I would like to make one comment which I ask the Minister of State to take back to his colleagues. A report of the Law Reform Commission by Dr. Patrick Honohan, former Governor of the Central Bank, was launched this morning. It recommends the establishment of a corporate crime agency to work directly with the new corporate crime agency in the Office of the Director of Public Prosecutions. I have gathered that this Bill does not actually address these matters.
The report also calls for the Financial Regulator to be able to impose fines and other instruments on a company or individual that has behaved badly. Interestingly, Dr. Honohan said he had taken the common-sense approach that reckless trading was a criminal offence that could and should be prosecuted. However, he was told to dream on, that there was not sufficient case law to establish a case against the people concerned. That is an absolutely appalling statement from the Office of the Director of Public Prosecutions. If there is not sufficient case law, it should be established. The only way to establish case law is by taking cases.

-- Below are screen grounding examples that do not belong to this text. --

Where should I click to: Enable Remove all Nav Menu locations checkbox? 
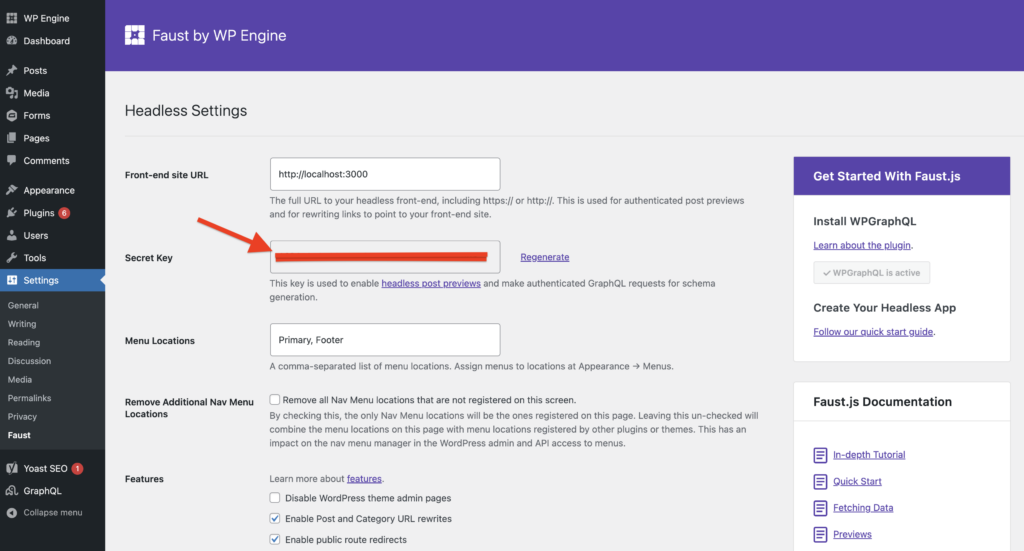pyautogui.click(x=275, y=399)
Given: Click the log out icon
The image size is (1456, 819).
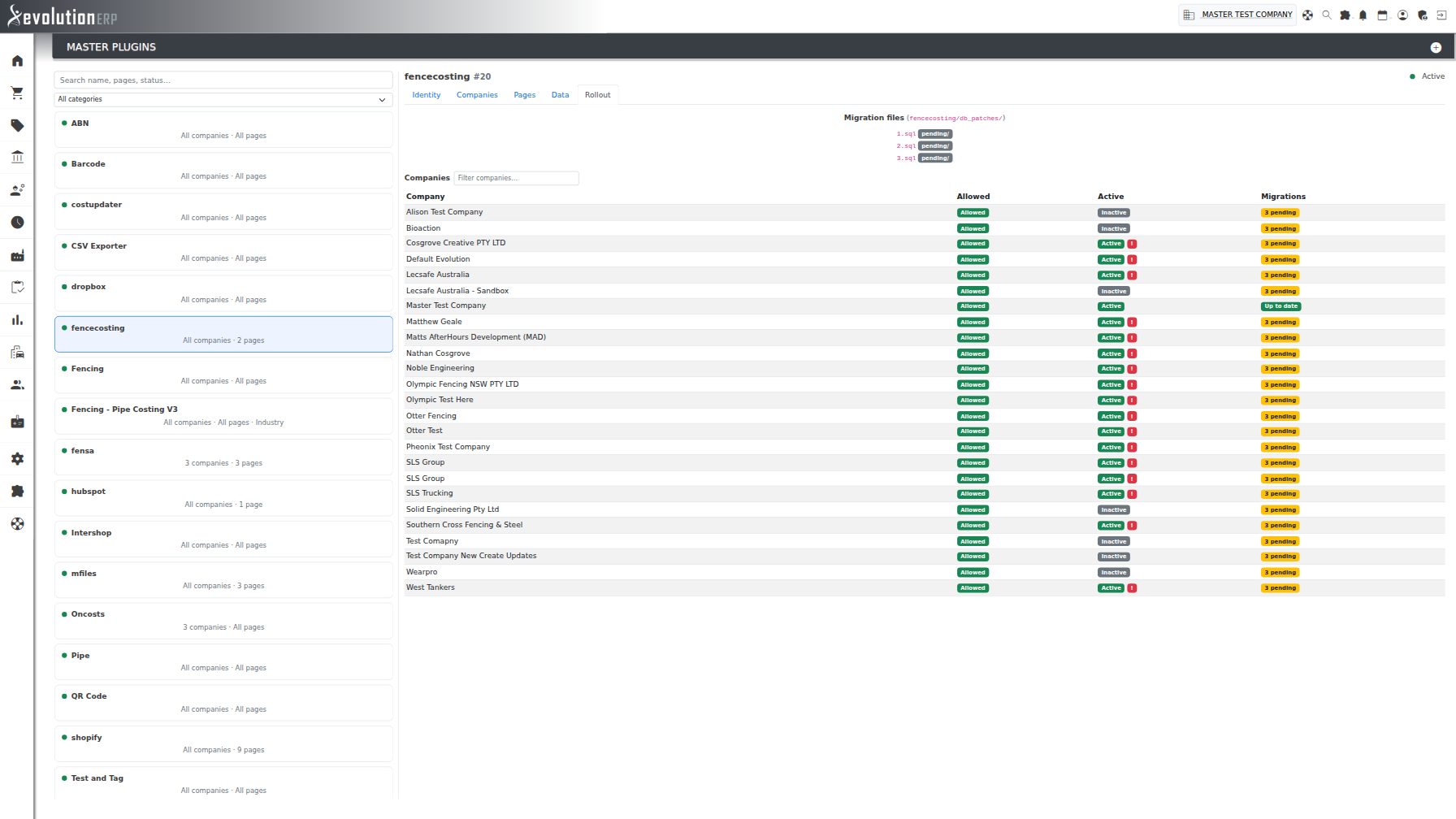Looking at the screenshot, I should click(x=1441, y=15).
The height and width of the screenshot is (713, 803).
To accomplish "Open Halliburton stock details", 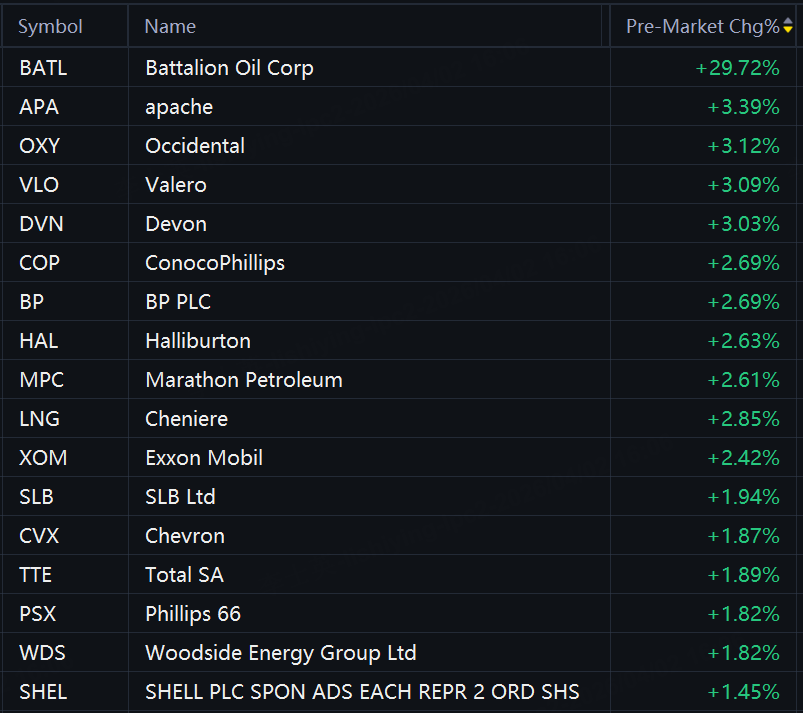I will point(198,341).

Dr. Honohan has pointed out that reckless trading formed no part of the convictions of individuals for white collar crime. That is appalling. I served as chairman of several companies that were working in the charitable field. They were limited companies. I suspended the operations of one of them because I was afraid of a prosecution for reckless trading if we went on. It seems that in the light of the financial crisis that we went through eight or ten years ago, we really should establish a method of dealing properly with white collar crime. I do not see any reason reckless trading should not be a prosecutable offence. It is time that the Office of the Director of Public Prosecutions was told to get off its backside and do something about this by establishing case law.